Distressing news keeps breaking since the failed coup. On Tuesday, the country's broadcasting regulator canceled licenses for all radio and television stations linked to Gulen's movement.

Turkey's Board of Higher Education also ordered all 1,577 university deans nationwide to resign on Tuesday afternoon. A professor in Istanbul who had first agreed to contribute to this article told DW she no longer could, as she was stuck in a series of emergency meetings.

Fear leads to self-censorship

Saka has also noticed that several Turkish Twitter users have switched their accounts to private since Friday, even though some of them already have several thousand followers. With the post-coup purges and Erdogan's threats to reinstate the death penalty, "People are scared. They are self-censuring themselves," he says.
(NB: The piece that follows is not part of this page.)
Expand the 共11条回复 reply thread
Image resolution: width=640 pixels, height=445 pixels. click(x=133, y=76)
At least two people have reportedly been arrested for social media posts insulting Erdogan, with one allegedly praising the coup.

"People feel forced to make a choice between the military or the AKP. If you don't, you're labeled. This is increasing polarization," said Saka.

Potentially adding fuel to the fire, WikiLeaks released nearly 300,000 emails from Erdogan's party late Tuesday night, posting a link on Twitter to a searchable database:

WikiLeaks has said it verified the material, which dates from 2010 to July 6, 2016. The media organization, whose slogan is "We open governments," said Monday that its structure was under sustained attack, but posted just before the release of the documents, "We appear to have won our 24h cyberwar."

Observers say that with the current purge in Turkey, it might be difficult to find enough Turkish analysts willing to sift through this information and publically write about it.